Here we present results from a fossil coral recovered by Integrated Ocean Drilling Program (IODP) Expedition 310 in the central tropical South Pacific 113 m below present sea level17. In the skeleton of this coral, we analyse the Sr/Ca temperature proxy at monthly resolution representing an interval of more than 2 decades during HS1. We show that significant interannual SST variability at typical ENSO periods occurred at Tahiti, which is different from today. Our results suggest a greater ENSO influence in the South Pacific at that time, and indicate that ENSO was operating and that interannual ENSO variability was pronounced during HS1. Our results are consistent with climate model simulations that indicate enhanced ENSO variability during this interval of the last glacial termination, which was characterized by extreme cold conditions in the North Atlantic and a weakening of the AMOC.

Results

Coral preservation and age

Fossil Porites coral (310-M0024A-11R-2W 1-62) was recovered from 21 m below sea floor at the outer fore-reef slope off Tiarei on the north side of Tahiti island (French Polynesia, IODP Hole M0024A, 149° 24.2358′ W, 17° 29.2918′ S; Fig.1)17. X-radiography of the slabbed coral core reveals skeletal density banding and a continuous upward growth at a rate of ~2.0 cm per year, consistent with the 60-cm-high colony being drilled in growth position. Powder X-ray diffraction, petrographic thin sections, scanning electron microscopy (SEM) and micron-scale laser ablation (LA)-ICP-MS analyses indicate that the aragonitic coral skeleton is well preserved (Supplementary Methods and Supplementary Figs S1–S7). Two highly consistent U-Th ages indicate that the coral grew 14.994±0.025 thousand years before the present (kyr BP; 'present' is defined as AD 1950)18 (see Methods and Supplementary Table S1), a few centuries before the onset of the Bølling warming at 14.642 kyr BP (maximum counting error 0.186 kyr)19 that followed the cold HS1 in the North Atlantic (Fig. 2). Three modern Tahiti Porites corals were used as a benchmark with respect to seasonality and mean conditions. Our modern coral (TAH-95) drilled in June 1995 at 4–5 m water depth on the fore-reef slope of the Papeete barrier reef (Faré Uté) on the north side of Tahiti provides a short record for proxy calibration with local SST (see Methods and Supplementary Fig. S8). The two longer records of modern corals from the Teahupoo (TH1) and Vairao (TH2) lagoons in southeastern Tahiti20 were used as a benchmark with respect to interannual variability.

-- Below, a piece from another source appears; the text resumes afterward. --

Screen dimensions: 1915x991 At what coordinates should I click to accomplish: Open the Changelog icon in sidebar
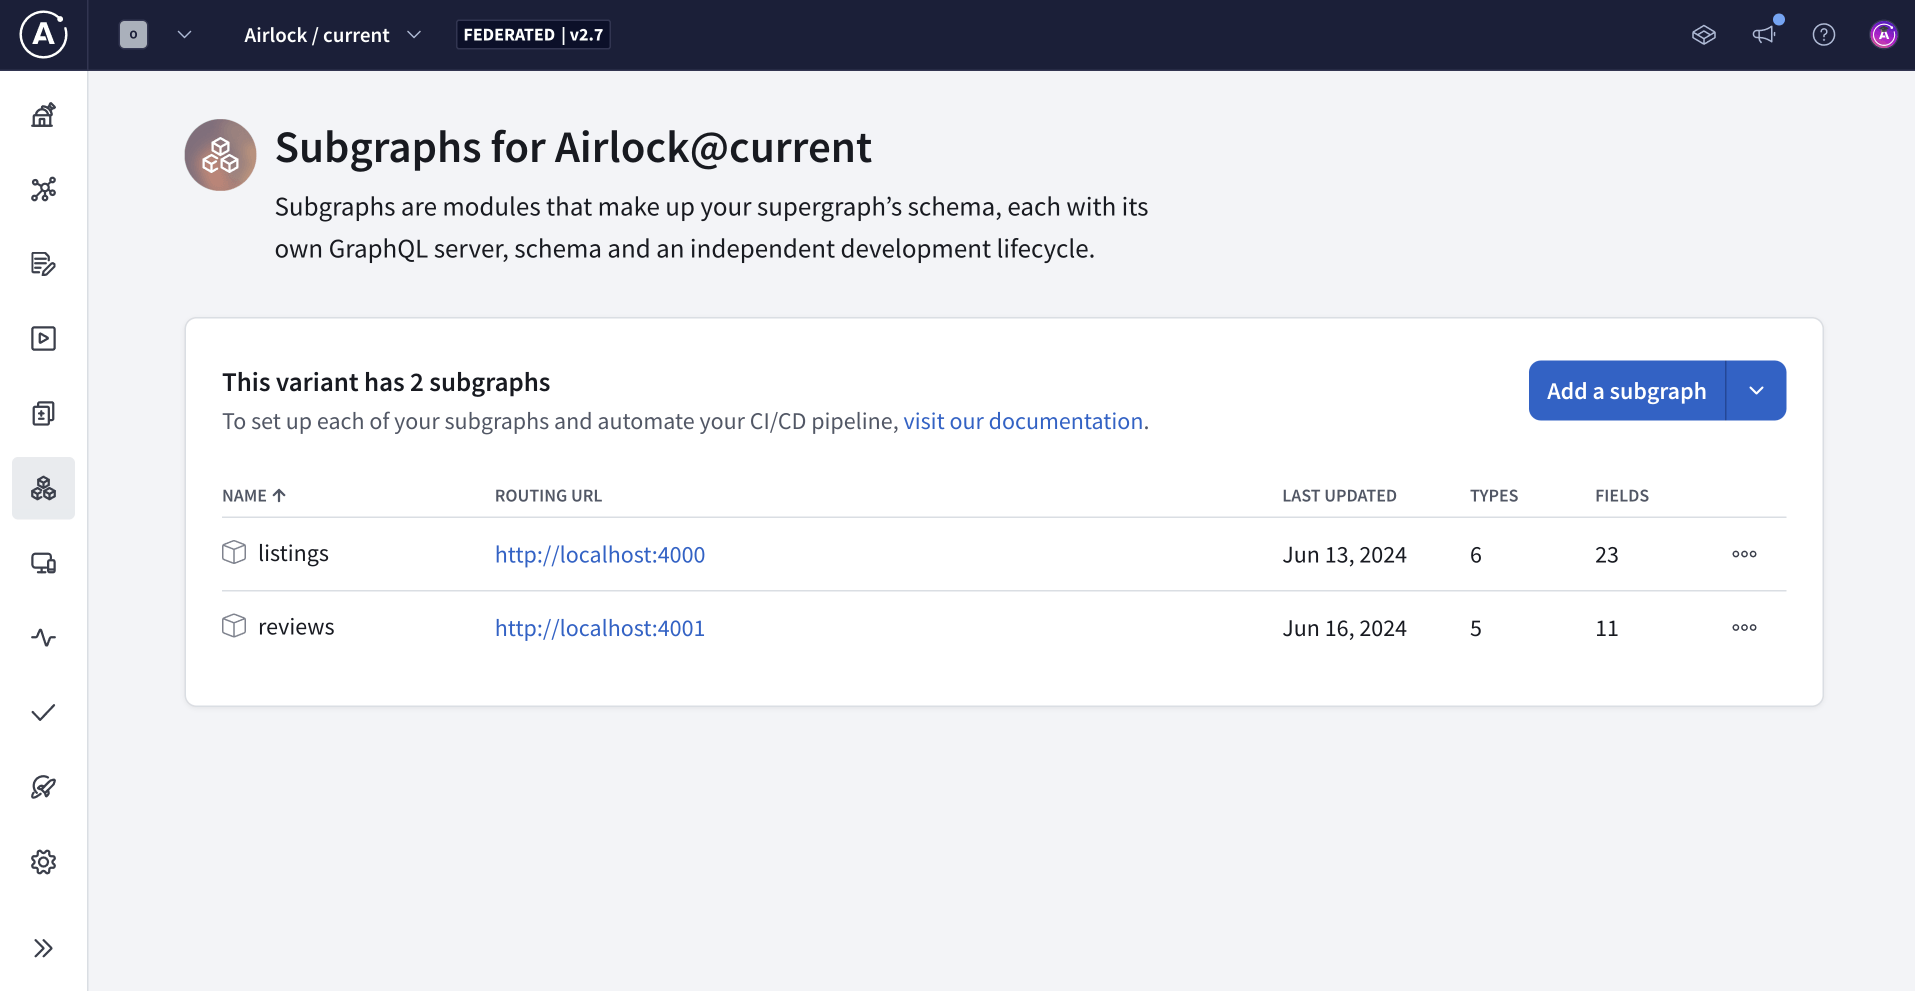pos(43,264)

Figure 1: Maps of the Pacific Ocean.
figure 1

Composite maps of sea-surface temperature anomalies35 for moderate to strong (a) El Niño and (b) La Niña events during the period 1982–2008 (November–February). The location of Tahiti (and Integrated Ocean Drilling Program site M0024) in the tropical South Pacific is indicated by the white dot.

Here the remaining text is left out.